> [Exercise directions]
When you reach the entries, transcribe each one exactly.

> [Data supplied]

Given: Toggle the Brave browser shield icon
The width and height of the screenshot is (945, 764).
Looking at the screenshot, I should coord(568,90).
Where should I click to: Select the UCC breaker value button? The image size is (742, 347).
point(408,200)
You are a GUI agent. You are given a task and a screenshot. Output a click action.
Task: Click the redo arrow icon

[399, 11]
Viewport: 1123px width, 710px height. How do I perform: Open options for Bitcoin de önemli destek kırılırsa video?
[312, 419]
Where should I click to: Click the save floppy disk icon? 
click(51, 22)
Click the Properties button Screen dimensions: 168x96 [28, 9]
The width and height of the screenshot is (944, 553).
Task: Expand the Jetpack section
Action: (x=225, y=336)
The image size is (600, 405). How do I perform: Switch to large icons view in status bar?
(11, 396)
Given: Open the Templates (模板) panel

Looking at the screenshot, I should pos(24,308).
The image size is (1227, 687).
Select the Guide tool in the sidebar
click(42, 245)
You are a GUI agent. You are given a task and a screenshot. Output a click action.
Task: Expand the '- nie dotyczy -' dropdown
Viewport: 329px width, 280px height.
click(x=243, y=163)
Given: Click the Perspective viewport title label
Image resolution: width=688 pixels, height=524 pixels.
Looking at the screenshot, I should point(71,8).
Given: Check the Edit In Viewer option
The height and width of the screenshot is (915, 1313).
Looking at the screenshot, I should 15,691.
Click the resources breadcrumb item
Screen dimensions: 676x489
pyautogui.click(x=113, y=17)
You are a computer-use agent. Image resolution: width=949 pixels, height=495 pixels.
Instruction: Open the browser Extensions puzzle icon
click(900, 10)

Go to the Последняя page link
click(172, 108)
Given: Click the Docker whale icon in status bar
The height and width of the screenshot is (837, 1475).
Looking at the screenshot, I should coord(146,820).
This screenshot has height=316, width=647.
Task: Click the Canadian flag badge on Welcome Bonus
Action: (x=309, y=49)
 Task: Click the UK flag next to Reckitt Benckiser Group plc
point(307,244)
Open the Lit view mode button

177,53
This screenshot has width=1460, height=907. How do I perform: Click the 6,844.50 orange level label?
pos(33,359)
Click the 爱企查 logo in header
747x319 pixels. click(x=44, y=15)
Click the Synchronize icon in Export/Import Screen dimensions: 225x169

> [Worked solution]
Given: Toggle the Brave browser shield icon
The width and height of the screenshot is (945, 764).
Looking at the screenshot, I should coord(568,90).
Where should I click to: Select the UCC breaker value button? The image size is (742, 347).
point(408,200)
You are a GUI agent. You are given a task and a screenshot. Output a click action.
Task: Click the redo arrow icon

[399, 11]
Viewport: 1123px width, 710px height. How do I perform: Open options for Bitcoin de önemli destek kırılırsa video?
[312, 419]
Where should I click to: Click the save floppy disk icon? 
click(51, 22)
Click the Properties button Screen dimensions: 168x96 [28, 9]
The width and height of the screenshot is (944, 553).
Task: Expand the Jetpack section
Action: (x=225, y=336)
The image size is (600, 405). How do I perform: Switch to large icons view in status bar?
(11, 396)
Given: Open the Templates (模板) panel

Looking at the screenshot, I should pos(24,308).
The image size is (1227, 687).
Select the Guide tool in the sidebar
click(42, 245)
You are a GUI agent. You are given a task and a screenshot. Output a click action.
Task: Expand the '- nie dotyczy -' dropdown
Viewport: 329px width, 280px height.
click(x=243, y=163)
Given: Click the Perspective viewport title label
Image resolution: width=688 pixels, height=524 pixels.
Looking at the screenshot, I should point(71,8).
Given: Check the Edit In Viewer option
The height and width of the screenshot is (915, 1313).
Looking at the screenshot, I should 15,691.
Click the resources breadcrumb item
Screen dimensions: 676x489
pyautogui.click(x=113, y=17)
You are a computer-use agent. Image resolution: width=949 pixels, height=495 pixels.
Instruction: Open the browser Extensions puzzle icon
click(900, 10)

Go to the Последняя page link
click(172, 108)
Given: Click the Docker whale icon in status bar
The height and width of the screenshot is (837, 1475).
Looking at the screenshot, I should coord(146,820).
This screenshot has height=316, width=647.
Task: Click the Canadian flag badge on Welcome Bonus
Action: (x=309, y=49)
 Task: Click the UK flag next to Reckitt Benckiser Group plc
point(307,244)
Open the Lit view mode button

177,53
This screenshot has width=1460, height=907. How do I perform: Click the 6,844.50 orange level label?
pos(33,359)
Click the 爱企查 logo in header
747x319 pixels. click(x=44, y=15)
Click the Synchronize icon in Export/Import Screen dimensions: 225x169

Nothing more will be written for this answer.